Denileukin diftitox reduces EL4 lymphoma growth by depleting regulatory T cells, which can be improved by αICOS (VAC12P.1116)

Abstract

Abstract Immunotherapy shows promise in carcinoma treatments. As less is known about effects on lymphomas, we tested EL4 T cell lymphoma. We found that EL4 cells were CD25-CTLA4-B7H1loPD1hi by flow cytometry. Immune checkpoint blockade with αCTLA4, αB7H1, or αPD1 antibodies had no effect on tumor growth in EL4-challenged mice. αCD25 worked as prophylaxis (before EL4 challenge) but not therapy, despite depleting regulatory T cells (Tregs). In Foxp3DTR mice, specific Treg depletion reduced EL4 tumor growth, suggesting Treg depletion as a good treatment strategy. Denileukin diftitox (DD) is a relatively-specific Treg depletion drug with clinical benefits in mouse and human cancer.

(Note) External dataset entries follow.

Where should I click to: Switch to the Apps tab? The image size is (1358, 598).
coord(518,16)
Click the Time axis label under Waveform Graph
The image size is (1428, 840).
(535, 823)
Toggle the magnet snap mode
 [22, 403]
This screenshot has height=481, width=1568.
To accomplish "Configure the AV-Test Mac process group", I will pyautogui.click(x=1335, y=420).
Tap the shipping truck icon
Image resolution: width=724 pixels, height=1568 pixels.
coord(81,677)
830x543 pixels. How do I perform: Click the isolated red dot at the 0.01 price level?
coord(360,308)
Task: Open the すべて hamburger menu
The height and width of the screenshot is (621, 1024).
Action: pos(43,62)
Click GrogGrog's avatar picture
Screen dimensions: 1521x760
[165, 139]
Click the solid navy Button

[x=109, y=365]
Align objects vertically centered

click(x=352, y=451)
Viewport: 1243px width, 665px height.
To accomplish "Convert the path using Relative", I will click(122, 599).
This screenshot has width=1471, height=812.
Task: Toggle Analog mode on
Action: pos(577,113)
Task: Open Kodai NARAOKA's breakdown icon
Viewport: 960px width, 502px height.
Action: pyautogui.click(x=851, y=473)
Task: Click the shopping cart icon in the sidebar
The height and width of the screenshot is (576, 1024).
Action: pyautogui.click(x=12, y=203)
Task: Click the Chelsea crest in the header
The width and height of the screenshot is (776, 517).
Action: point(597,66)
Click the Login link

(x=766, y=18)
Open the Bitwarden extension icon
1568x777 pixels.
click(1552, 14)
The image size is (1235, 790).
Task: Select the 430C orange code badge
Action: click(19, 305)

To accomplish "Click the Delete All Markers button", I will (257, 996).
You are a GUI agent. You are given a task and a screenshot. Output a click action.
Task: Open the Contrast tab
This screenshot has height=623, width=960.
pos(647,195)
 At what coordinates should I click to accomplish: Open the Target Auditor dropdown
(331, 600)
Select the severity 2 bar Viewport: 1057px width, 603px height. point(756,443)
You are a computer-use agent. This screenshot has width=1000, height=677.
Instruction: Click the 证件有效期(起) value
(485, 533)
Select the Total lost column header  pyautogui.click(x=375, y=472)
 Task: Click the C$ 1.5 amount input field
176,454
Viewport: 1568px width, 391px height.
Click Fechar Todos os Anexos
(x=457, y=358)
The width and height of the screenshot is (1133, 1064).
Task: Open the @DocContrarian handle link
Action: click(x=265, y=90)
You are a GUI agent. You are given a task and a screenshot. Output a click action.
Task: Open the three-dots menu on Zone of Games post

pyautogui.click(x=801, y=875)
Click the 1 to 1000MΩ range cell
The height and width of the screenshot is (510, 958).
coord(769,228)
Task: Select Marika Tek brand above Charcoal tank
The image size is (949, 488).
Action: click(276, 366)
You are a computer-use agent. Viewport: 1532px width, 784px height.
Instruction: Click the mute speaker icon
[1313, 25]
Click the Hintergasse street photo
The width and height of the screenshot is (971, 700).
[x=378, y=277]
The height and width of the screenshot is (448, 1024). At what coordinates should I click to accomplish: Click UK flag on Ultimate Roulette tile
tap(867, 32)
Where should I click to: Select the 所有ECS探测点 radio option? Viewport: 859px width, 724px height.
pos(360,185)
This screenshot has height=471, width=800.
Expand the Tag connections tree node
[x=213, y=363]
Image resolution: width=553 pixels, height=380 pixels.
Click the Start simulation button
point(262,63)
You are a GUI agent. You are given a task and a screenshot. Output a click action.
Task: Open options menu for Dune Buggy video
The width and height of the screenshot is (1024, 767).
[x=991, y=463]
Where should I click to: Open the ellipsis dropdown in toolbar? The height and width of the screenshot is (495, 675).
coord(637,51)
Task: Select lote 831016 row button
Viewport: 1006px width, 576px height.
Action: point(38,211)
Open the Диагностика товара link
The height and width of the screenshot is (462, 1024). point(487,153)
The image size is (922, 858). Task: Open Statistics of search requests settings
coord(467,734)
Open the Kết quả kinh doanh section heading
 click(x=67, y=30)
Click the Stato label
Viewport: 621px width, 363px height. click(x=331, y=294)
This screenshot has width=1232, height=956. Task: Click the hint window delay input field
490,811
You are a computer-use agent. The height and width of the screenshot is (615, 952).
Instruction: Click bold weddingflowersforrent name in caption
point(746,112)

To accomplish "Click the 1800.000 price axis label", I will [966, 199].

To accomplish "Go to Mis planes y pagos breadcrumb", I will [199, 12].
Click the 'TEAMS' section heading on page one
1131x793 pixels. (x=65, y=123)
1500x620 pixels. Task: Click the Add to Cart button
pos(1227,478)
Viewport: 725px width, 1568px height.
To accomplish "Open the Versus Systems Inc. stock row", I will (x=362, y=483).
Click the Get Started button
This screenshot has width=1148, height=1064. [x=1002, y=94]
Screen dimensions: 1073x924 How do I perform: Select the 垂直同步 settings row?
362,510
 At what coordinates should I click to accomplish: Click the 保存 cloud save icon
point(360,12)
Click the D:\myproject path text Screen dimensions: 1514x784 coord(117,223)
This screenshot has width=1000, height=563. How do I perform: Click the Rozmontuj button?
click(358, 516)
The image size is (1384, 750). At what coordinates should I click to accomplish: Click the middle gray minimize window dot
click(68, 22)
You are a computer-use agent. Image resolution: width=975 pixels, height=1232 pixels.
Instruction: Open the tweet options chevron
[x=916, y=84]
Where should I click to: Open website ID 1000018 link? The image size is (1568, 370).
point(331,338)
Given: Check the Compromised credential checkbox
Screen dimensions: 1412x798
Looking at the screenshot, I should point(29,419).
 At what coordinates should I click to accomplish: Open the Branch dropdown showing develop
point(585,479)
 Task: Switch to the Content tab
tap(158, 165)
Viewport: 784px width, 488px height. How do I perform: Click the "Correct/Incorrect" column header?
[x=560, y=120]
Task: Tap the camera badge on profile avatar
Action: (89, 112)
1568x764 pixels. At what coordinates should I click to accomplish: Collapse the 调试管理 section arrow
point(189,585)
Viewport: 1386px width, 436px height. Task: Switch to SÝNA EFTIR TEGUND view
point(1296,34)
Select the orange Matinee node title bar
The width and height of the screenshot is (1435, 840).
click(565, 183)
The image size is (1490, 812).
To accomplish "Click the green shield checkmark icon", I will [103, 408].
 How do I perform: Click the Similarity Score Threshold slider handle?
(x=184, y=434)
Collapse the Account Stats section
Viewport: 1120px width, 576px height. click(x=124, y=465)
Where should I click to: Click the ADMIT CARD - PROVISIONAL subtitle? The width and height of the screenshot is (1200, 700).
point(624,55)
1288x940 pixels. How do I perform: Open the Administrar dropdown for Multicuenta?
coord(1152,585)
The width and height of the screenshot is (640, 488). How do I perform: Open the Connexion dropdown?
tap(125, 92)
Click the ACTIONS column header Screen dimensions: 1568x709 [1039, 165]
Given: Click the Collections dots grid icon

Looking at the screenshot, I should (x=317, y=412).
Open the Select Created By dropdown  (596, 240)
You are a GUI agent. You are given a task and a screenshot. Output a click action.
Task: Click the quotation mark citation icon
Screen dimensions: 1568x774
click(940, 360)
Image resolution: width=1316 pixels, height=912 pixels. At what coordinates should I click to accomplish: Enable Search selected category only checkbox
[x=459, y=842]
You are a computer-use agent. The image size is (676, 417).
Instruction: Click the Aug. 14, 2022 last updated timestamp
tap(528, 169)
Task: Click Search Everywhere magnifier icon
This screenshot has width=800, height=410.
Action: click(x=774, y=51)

DD (5 μg/4 days starting 4 days after EL4 challenge) significantly delayed EL4 tumor growth and increased survival (P=.002) in WT mice. DD protection was lost in βδ TCR KO mice lacking all T cells, suggesting a T cell dependent treatment mechanism. In EL4-challenged WT, DD depleted Tregs > αCD25 but significantly increased ICOS by 2-fold on remaining Tregs > than on CD4+ or CD8+ T cells in tumor draining lymph nodes. Nearly all Tregs within tumors were ICOS+. ICOS+ Tregs were mostly CD44+ with hi Ki-67, suggesting activation that reduced DD treatment effects. In support, αICOS (100 μg/4 days starting 1 day after DD) enhanced DD-mediated EL4 tumor growth inhibition, but did not improve overall survival. DD-mediated Treg depletion plus αICOS and/or other adjuncts could lead to effective lymphoma immunotherapy.